Buch&Bar 91: Barbara Vinken (Hg.) “Die Blumen der Mode”

Mein Gott, wie laufen Sie denn rum?

Heute: Über megamodisches Lesen und Trinken

"Die Blumen der Mode. Klassische und neue Texte zur Philosophie der Mode". Herausgegeben von Barbara Vinken. Klett-Cotta Verlag. 39,99 Euro

Mode ist unfassbar. Darin ähnelt sie der Kunst.

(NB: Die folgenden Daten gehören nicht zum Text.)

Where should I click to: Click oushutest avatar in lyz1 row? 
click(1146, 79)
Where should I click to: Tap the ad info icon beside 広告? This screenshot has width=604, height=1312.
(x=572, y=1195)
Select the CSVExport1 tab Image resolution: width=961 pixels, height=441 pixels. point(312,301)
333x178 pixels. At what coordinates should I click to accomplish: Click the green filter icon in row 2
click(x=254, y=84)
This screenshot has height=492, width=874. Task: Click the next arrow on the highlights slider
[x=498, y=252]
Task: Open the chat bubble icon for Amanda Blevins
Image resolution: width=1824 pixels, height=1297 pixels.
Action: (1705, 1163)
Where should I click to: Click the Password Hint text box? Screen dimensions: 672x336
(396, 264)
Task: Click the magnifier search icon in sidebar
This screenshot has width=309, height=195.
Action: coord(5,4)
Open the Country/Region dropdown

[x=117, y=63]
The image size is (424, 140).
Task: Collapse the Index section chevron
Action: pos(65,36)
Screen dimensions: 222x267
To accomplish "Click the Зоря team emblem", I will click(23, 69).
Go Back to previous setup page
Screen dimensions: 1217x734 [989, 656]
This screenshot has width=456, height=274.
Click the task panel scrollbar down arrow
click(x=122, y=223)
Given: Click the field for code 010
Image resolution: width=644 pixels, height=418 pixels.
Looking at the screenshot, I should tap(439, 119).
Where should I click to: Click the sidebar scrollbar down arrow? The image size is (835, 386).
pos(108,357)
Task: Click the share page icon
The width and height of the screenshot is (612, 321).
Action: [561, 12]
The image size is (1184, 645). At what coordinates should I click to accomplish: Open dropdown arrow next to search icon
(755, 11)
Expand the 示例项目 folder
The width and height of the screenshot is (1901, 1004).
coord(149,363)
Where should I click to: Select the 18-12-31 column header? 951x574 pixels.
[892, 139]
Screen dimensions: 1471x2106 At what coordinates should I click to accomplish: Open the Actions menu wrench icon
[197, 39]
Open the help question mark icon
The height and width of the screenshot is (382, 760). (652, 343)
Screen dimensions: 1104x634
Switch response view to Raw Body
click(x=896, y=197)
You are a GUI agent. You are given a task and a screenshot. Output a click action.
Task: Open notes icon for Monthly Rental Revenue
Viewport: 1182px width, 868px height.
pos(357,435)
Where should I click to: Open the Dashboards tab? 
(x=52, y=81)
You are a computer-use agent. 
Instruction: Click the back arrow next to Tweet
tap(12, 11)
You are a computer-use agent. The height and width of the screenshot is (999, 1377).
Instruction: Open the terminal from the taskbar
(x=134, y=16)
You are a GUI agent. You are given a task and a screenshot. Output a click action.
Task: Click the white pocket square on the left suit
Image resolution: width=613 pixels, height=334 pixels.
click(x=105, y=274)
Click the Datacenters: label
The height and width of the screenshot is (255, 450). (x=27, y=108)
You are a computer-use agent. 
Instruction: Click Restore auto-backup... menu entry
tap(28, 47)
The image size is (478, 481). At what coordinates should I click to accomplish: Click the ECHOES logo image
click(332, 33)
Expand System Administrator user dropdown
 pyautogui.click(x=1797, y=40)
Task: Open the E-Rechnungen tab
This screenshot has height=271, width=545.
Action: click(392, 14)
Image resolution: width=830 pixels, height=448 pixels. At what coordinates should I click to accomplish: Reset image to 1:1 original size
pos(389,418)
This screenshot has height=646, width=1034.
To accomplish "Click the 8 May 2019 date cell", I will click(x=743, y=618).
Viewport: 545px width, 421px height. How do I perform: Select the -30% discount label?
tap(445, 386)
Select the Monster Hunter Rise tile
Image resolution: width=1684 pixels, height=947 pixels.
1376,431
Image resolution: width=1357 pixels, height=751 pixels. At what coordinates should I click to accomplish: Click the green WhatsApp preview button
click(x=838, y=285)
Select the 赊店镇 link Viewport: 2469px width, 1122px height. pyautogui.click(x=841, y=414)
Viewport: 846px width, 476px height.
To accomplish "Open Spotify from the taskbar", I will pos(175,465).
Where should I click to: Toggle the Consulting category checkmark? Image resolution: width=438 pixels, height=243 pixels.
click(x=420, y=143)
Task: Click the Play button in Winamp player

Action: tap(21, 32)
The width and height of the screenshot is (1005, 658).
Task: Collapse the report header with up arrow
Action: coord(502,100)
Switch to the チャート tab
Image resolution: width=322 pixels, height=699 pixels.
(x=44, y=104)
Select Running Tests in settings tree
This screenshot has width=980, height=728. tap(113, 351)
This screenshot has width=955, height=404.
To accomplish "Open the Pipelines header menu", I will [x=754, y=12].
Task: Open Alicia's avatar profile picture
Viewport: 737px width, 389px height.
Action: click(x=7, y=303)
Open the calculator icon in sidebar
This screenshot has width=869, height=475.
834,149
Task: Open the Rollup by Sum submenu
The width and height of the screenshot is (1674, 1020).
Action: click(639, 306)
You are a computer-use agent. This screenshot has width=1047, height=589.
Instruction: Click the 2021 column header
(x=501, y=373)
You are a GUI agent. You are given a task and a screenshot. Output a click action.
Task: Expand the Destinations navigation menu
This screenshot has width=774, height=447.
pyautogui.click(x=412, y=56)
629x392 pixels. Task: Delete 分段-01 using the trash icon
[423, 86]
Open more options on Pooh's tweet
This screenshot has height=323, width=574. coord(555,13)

Sie lässt sich nie definieren, sie ist These und Antithese zugleich.

Als die Welt noch mittelalterlich in Ordnung war, hatte jeder Beruf, jede Landschaft eine Tracht, die keiner ungestraft wechseln durfte. Mode wurde (fast) nicht gebraucht.

Sobald in modernen Zeiten die Grenzen zwischen Regionen, sozialen Schichten und neuerdings sogar Geschlechtern durchlässig werden, sich also alles irgendwie immer ähnlicher sieht, brauchen wir dringend Mode, um uns unterscheiden zu können. Sie soll unsere Individualität unterstreichen. Doch sobald wir den Vorbildern der Mode folgen, ist unsere Individualität sofort wieder dahin.

Herrlich verwirrend, nicht? Die Philosophie der Mode gibt manche Nuss zu knacken. Die Kulturwissenschaftlerin Barbara Vinken hat jetzt die wichtigsten Texte zum Thema von Nietzsche bis Simone de Beauvoir, von Georg Simmel bis Sigmund Freud in einem supermodisch gestalteten Band zusammengetragen: „Die Blumen der Mode“ (Klett-Cotta, 49,95 Euro).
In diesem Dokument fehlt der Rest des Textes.